There’s the robotic noise again but not as long. This time it sprays warm water again but, unlike last time, it hits my bum and I think – great shot! I have no idea how it knows where the exact spot will be and I’m uncomfortable with the concept of an eye looking for it, magic or otherwise; however, douche done, it robotics its way back under the seat and I’m about to rise wondering about how I dry my nether regions now scrupulously clean. Well in this toilet I can tell you, you don’t! There’s warm air blown at your bum for several seconds and when complete you rise and the toilet flushes once more.
This is the future, this will save on all the toilet paper blocking drains and being flushed out to sea, I’m really impressed although still a little uncomfortable about how it knew where to spray.

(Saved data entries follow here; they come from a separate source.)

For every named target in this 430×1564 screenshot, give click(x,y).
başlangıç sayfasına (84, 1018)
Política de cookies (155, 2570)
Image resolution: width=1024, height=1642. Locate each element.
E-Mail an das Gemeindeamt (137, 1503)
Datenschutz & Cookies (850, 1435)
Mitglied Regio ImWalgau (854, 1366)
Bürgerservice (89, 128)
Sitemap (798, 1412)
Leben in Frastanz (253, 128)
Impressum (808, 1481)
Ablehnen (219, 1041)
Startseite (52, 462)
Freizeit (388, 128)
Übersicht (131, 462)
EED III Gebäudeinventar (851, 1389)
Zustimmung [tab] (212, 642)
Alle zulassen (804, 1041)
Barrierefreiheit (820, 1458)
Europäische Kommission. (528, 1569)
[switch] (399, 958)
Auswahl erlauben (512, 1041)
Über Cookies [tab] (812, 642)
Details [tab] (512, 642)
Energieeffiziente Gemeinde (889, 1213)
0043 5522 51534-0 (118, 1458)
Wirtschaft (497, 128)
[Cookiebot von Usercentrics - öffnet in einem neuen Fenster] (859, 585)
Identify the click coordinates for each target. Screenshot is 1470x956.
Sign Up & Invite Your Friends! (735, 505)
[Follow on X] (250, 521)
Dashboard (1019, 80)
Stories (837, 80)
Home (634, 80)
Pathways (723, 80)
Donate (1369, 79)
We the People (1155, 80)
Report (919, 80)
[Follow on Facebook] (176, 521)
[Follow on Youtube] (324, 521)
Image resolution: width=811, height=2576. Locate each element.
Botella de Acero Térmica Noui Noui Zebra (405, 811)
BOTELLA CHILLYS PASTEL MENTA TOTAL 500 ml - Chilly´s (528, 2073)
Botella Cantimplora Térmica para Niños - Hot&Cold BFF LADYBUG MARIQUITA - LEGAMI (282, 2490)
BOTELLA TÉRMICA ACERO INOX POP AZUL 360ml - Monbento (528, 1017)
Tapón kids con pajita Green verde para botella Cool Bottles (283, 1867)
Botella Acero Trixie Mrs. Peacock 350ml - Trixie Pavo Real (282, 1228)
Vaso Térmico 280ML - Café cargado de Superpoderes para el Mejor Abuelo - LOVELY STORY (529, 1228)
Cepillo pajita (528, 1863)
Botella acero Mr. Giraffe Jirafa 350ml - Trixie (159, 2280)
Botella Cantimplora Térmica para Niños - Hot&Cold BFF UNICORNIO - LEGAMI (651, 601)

Now I do something really stupid!
I’ve never been satisfied with knowing that something works, I really like to know why and how it works so I’m crouched down to read the instructions that are printed with graphics on the underside of the toilet cover seat. I know this should have been done first but it’s part of the hardship associated with not having a second X chromosome. I wear varifocals so I have to get well down close to the pan and tilt my head back to find the sweet spot in my glasses that allows the text and graphics to come into sharp focus (or any focus) and it has me enthralled. I’ve already pushed the lever forward again and am just reading that men don’t need to use the forward position of the lever as that is designed for women and is clearly the reason for my squeaky clean scrotum now repopulated with the testicles that had vacated it in a fit of panic some five minutes earlier. By now the robotic noise has started and the spray bar is moving forward from its hiding place under the seat and I watch in fascination. It has a small round spray accessory on the end very similar to a tiny watering-can rose made of stainless steel.
It looks as though it’s reached the point of maximum movement so it adjusts itself in tiny increments back and forth as if it’s looking for something then, without warning, the spray hits me square in the face! Clearly, it thinks my face is a ladies front bottom, (well I’ve been called worse) and the shock makes me jump back in horror but I remind myself that the water is clean and attempt to slam the soft-close top seat back down but it resists and closes at it own rate whilst water sprays around the cubicle. My attempt to mitigate the effects of the minor flood that I’ve caused by inviting the gentle spray to do its job without a proper recipient is not entirely successful but at least it’s shut now and the spray bar is on its way back home.
I know that the next cycle is to blow warm air from the pan and I could have my face and hair dried but I draw the line at that and use the bottom of my ’T’ shirt to wipe my face. I have to admit, it looks a bit suspect when I leave the cubicle as the watermarks where I’ve wiped my face are directly in front of my flies so I dry the bottom of the ’T’ shirt using the hand dryer before vacating the lavatory still giggling at what I’ve just done.
“How’d it go?”, she asks smiling.
“Outstanding”, says I, “It’s the future!”, then quickly pick up my rucksack to hold in front of me.
Next stop Hotel Melia. Wish I was stopping here though!